(Records)

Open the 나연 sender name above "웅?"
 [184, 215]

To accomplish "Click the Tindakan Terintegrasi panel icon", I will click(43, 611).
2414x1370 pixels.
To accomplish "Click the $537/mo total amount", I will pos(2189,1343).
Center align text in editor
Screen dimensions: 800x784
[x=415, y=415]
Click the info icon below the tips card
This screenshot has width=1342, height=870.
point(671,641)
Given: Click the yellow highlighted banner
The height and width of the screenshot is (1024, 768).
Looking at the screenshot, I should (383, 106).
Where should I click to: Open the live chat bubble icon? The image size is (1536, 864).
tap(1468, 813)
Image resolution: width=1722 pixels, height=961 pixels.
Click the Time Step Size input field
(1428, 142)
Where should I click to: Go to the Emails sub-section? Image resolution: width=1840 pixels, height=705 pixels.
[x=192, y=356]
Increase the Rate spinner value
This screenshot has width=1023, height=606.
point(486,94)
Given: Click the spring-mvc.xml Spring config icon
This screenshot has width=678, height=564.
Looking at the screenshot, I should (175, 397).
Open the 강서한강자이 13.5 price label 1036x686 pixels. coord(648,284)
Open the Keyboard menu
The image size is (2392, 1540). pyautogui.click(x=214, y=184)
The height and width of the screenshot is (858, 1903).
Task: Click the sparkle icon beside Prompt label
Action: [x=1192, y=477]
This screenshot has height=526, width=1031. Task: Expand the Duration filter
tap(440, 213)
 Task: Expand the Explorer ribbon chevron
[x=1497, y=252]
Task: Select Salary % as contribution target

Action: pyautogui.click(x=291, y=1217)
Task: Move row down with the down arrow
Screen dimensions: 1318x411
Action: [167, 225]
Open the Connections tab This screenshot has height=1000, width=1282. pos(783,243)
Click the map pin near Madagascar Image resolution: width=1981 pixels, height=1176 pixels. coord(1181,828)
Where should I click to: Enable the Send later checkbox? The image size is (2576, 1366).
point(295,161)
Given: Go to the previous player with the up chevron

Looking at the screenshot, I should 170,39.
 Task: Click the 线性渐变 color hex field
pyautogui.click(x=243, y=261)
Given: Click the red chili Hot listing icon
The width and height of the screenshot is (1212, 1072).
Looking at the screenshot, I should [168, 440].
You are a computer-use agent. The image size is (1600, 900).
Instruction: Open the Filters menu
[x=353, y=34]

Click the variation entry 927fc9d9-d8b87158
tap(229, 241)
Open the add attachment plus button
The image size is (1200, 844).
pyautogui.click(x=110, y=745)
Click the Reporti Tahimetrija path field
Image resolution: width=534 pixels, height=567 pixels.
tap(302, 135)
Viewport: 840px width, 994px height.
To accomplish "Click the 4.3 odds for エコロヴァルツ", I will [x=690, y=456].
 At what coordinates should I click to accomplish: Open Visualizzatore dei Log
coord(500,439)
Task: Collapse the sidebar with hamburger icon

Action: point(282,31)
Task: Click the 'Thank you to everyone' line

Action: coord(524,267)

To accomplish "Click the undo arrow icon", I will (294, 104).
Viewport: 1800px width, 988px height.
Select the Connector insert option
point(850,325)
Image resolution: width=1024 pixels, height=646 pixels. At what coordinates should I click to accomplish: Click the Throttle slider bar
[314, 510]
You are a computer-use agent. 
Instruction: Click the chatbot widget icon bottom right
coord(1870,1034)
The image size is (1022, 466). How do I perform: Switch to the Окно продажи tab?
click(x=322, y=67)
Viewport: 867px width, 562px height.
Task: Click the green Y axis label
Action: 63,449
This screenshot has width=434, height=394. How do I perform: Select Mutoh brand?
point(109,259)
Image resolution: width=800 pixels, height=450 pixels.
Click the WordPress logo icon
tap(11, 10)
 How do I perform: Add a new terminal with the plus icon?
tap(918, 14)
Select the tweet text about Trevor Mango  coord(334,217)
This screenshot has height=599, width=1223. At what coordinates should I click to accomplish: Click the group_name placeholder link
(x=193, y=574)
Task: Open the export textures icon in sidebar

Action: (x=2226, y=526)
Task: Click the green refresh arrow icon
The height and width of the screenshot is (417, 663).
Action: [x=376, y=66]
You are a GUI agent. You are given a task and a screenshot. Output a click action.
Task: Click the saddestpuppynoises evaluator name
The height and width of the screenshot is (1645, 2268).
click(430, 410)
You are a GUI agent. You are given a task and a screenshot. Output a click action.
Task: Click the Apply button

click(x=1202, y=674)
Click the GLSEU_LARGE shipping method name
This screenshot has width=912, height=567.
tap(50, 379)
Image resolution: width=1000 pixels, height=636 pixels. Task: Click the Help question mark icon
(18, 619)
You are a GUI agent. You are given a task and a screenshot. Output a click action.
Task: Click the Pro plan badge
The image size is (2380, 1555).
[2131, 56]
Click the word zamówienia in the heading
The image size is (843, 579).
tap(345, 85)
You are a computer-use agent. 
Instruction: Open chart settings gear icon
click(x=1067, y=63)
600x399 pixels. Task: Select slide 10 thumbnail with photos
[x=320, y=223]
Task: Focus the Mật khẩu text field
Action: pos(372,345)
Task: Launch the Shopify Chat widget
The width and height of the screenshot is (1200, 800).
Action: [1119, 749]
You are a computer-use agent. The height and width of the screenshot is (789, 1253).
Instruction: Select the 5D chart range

# TASK REQUIREMENTS:
Reproduce the data above verbatim, from the line containing "The image size is (1022, 466)." through the line containing "tap(345, 85)", including both of those lines.

# COMPLETE ANSWER:
The image size is (1022, 466). How do I perform: Switch to the Окно продажи tab?
click(x=322, y=67)
Viewport: 867px width, 562px height.
Task: Click the green Y axis label
Action: 63,449
This screenshot has width=434, height=394. How do I perform: Select Mutoh brand?
point(109,259)
Image resolution: width=800 pixels, height=450 pixels.
Click the WordPress logo icon
tap(11, 10)
 How do I perform: Add a new terminal with the plus icon?
tap(918, 14)
Select the tweet text about Trevor Mango  coord(334,217)
This screenshot has height=599, width=1223. At what coordinates should I click to accomplish: Click the group_name placeholder link
(x=193, y=574)
Task: Open the export textures icon in sidebar

Action: (x=2226, y=526)
Task: Click the green refresh arrow icon
The height and width of the screenshot is (417, 663).
Action: [x=376, y=66]
You are a GUI agent. You are given a task and a screenshot. Output a click action.
Task: Click the saddestpuppynoises evaluator name
The height and width of the screenshot is (1645, 2268).
click(430, 410)
You are a GUI agent. You are given a task and a screenshot. Output a click action.
Task: Click the Apply button

click(x=1202, y=674)
Click the GLSEU_LARGE shipping method name
This screenshot has width=912, height=567.
tap(50, 379)
Image resolution: width=1000 pixels, height=636 pixels. Task: Click the Help question mark icon
(18, 619)
You are a GUI agent. You are given a task and a screenshot. Output a click action.
Task: Click the Pro plan badge
The image size is (2380, 1555).
[2131, 56]
Click the word zamówienia in the heading
The image size is (843, 579).
tap(345, 85)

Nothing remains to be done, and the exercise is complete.